Governors Reflect On Alabama Tax Plan’s Rejection

By: - September 22, 2003 12:00 am

When Alabama voters decisively rejected Gov. Bob Riley’s (R) tax and education plan two weeks ago, many analysts said the loss would have a chilling effect on other states considering tax increases.

But some governors gathered here for the Southern Governors Association’s (SGA) annual meeting said that conclusion is misleading because states differ greatly in how they perceive taxes and government services.

“I am not sure that whole impact is transferable to other states because the dynamic in other states is different — what people are willing to pay for, what they perceive as right and wrong,” Arkansas Gov. Mike Huckabee (R) said.

Huckabee, who is pushing for a 1-cent sales tax increase to more equitably fund schools, said Arkansans will support revenue increases if they are connected to particular programs.
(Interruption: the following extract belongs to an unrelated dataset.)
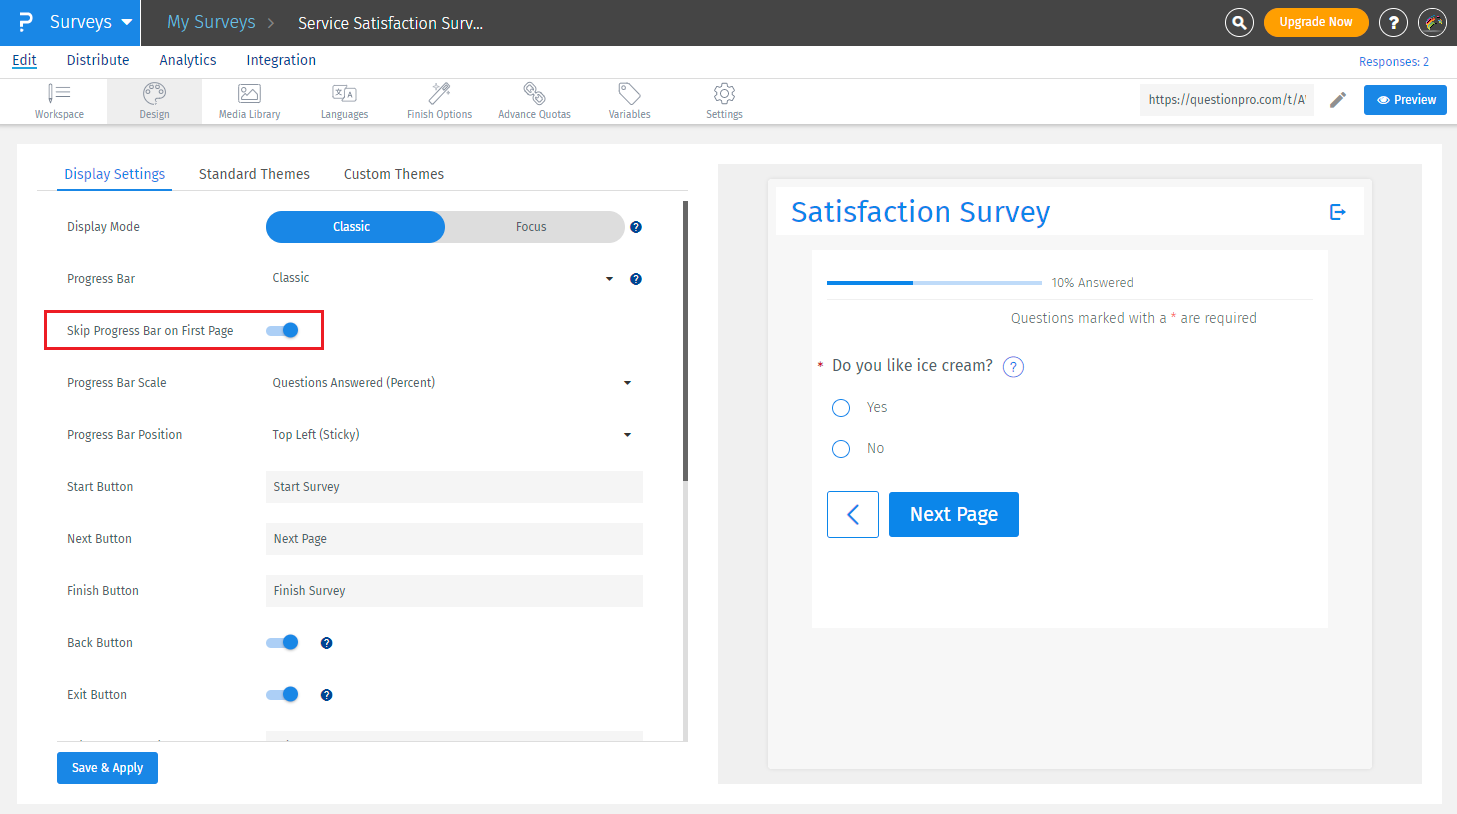
Task: Open the Analytics menu
Action: click(x=187, y=59)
“Arkansas people have a history — if they believe that you’re really going to spend the money on teacher salaries, education or health care for poor — of supporting tax increases,” he said.

Huckabee cited approval in a 1996 referendum of a one-eighth cent sales tax increase for natural resources. Voters knew how we were going to spend the money,” he said.
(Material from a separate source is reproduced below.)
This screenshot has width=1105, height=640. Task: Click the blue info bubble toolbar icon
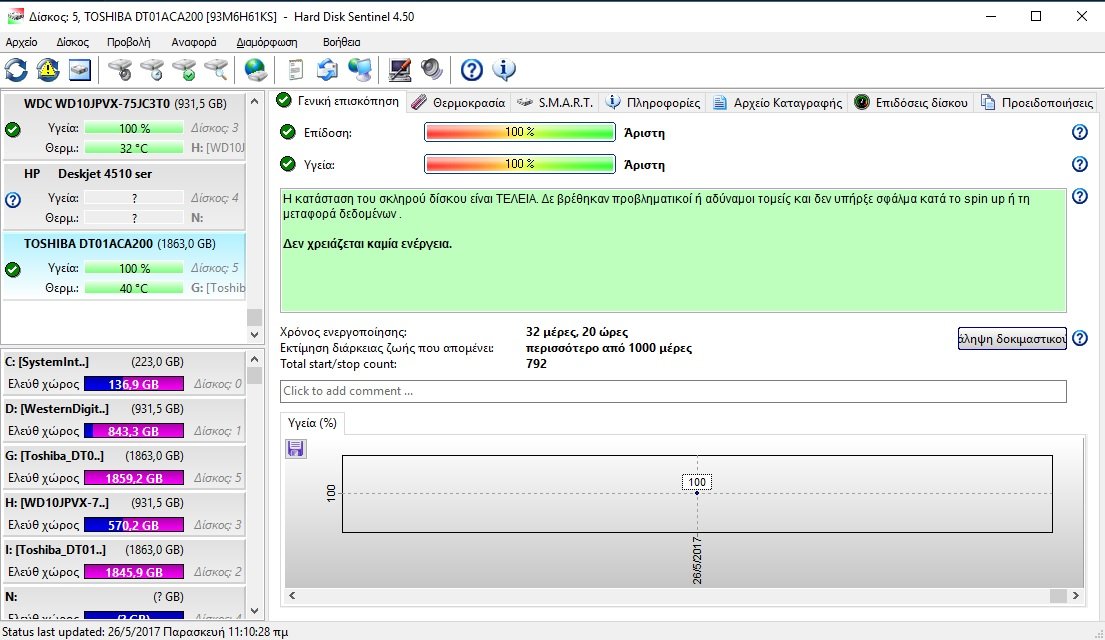click(x=503, y=69)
Defeat of Riley’s plan kept him from attending the SGA meeting because it left his state with a $675 million deficit. His plan would have raised enough revenue to close this gap while cutting taxes on the poor and creating new education programs.

Riley and state legislators are currently trying to agree on cuts to bring the budget into balance.

Riley’s concerns — revenue shortfalls and improving education — were front and center at the meeting’s opening day.

The keynote speaker, former West Virginia Gov. Gaston Caperton (D), stressed the importance of expanding access to higher education.

Caperton, who now heads the College Board, which administers the Scholastic Aptitude Test (SAT), said he admires Riley for risking his political neck to help his state accomplish this goal.

“He (Riley) is a Republican and I’m a Democrat. But I’m a great admirer of his because he defined what the problem was in Alabama and he was courageous enough to ask voters to raise taxes so they can give students the opportunities they need to succeed,” Caperton said.

The meeting’s host, West Virginia Gov. Bob Wise (D), said he hopes the deep cuts Alabama lawmakers are currently weighing will cause the state to reconsider some of Rileys revenue suggestions next year.

Having visited Alabama before the referendum, Wise said he was awed by the complexity of what the state’s voters were asked to consider and that this may have contributed to the plan’s defeat.

Kentucky Gov. Paul Patton (D) said the complexity of plans like Riley’s is one reason he opposes all popular votes on policy proposals.

“When people vote on one isolated part of government, it just doesn’t work. Public policy decisions need to be made in the context of both sides – what you don’t get in services if you don’t get the tax increase,” he said.